Brief
What lines of the data below hold "Delete"? Show them.
+===+
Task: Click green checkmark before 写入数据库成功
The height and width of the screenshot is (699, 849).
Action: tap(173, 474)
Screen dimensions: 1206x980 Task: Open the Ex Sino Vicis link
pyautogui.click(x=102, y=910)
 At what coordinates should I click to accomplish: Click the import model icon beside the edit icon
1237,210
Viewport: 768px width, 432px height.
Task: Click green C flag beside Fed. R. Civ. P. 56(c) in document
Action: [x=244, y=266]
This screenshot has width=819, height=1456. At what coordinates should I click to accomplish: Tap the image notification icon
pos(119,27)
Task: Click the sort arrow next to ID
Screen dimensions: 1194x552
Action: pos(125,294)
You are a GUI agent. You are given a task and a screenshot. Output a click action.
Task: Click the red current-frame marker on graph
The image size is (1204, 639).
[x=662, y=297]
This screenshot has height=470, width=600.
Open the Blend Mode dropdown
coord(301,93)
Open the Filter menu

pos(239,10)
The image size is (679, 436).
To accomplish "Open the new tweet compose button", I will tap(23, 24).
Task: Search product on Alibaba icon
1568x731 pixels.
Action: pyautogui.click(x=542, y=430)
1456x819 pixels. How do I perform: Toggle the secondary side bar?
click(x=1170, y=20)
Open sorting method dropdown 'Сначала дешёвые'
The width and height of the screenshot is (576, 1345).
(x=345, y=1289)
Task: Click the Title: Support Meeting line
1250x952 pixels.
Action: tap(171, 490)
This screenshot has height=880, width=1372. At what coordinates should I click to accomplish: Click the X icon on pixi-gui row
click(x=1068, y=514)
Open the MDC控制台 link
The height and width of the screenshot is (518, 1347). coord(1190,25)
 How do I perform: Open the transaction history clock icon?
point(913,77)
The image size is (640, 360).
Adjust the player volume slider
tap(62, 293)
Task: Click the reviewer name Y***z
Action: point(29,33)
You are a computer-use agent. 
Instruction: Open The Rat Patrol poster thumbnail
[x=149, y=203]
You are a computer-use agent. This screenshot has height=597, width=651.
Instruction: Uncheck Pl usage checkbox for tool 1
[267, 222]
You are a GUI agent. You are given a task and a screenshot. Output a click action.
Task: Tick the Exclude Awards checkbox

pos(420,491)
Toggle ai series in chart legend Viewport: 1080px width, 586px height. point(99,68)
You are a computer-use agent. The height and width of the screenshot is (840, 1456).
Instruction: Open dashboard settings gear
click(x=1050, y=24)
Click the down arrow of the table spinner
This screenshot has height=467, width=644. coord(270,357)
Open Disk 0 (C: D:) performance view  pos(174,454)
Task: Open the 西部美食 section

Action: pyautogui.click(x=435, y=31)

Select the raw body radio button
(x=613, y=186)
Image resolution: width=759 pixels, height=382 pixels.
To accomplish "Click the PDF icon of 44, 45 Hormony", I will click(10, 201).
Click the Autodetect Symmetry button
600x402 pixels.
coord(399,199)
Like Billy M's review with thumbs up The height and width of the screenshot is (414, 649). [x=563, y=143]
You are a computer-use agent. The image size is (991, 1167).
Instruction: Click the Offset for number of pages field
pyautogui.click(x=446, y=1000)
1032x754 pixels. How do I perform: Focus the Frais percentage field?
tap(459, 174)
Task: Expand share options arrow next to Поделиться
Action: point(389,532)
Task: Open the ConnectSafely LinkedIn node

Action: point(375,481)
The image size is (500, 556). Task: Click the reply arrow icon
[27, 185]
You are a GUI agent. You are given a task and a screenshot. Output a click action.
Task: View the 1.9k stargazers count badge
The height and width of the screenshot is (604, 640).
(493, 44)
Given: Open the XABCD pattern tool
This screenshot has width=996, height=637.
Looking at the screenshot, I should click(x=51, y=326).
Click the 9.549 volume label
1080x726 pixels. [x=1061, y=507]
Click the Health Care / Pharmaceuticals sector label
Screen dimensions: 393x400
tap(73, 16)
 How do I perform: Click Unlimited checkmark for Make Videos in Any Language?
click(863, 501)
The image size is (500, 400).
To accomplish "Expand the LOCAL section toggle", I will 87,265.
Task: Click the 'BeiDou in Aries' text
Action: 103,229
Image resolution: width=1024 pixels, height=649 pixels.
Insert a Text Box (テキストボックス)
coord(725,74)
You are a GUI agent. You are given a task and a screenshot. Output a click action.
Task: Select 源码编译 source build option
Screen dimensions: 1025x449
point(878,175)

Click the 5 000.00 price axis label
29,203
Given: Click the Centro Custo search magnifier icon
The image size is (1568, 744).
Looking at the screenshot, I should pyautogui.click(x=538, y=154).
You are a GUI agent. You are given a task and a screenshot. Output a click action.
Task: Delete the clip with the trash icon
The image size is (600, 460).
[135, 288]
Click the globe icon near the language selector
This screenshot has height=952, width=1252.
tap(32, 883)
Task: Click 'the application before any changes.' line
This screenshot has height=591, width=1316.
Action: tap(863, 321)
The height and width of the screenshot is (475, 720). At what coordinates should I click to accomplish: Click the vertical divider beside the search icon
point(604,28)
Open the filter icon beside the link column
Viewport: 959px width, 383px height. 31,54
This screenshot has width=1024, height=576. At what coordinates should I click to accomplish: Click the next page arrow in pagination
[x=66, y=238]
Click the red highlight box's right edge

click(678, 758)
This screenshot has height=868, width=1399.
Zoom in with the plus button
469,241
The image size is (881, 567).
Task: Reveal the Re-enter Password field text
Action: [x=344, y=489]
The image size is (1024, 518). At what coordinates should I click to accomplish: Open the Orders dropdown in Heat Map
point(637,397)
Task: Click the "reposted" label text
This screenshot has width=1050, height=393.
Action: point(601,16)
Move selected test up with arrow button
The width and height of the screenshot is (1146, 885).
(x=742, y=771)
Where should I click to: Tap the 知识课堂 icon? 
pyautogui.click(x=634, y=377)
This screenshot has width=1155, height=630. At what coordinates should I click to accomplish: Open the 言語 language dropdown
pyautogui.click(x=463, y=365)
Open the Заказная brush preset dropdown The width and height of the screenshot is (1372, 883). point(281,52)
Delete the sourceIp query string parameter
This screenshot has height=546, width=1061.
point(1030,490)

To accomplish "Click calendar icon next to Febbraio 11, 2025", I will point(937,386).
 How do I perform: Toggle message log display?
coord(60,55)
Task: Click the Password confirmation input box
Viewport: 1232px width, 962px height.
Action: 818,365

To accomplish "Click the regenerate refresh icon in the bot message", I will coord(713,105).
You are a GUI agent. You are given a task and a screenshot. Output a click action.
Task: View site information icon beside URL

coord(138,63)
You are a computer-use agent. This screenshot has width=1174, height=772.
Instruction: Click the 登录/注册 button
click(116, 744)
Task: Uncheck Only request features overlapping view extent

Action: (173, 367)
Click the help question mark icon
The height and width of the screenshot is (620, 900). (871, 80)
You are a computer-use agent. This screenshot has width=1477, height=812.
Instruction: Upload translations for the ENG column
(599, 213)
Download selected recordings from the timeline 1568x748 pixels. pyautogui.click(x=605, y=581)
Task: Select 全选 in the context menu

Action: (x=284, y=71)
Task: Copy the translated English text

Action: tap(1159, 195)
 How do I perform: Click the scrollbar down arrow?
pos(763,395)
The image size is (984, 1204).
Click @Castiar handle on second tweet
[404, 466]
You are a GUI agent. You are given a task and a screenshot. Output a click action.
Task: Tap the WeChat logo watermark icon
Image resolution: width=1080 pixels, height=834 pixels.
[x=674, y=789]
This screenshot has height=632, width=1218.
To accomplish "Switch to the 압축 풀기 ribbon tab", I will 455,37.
+===+
Response to this task
Task: Delete the clip with the trash icon
Delete the sourceIp query string parameter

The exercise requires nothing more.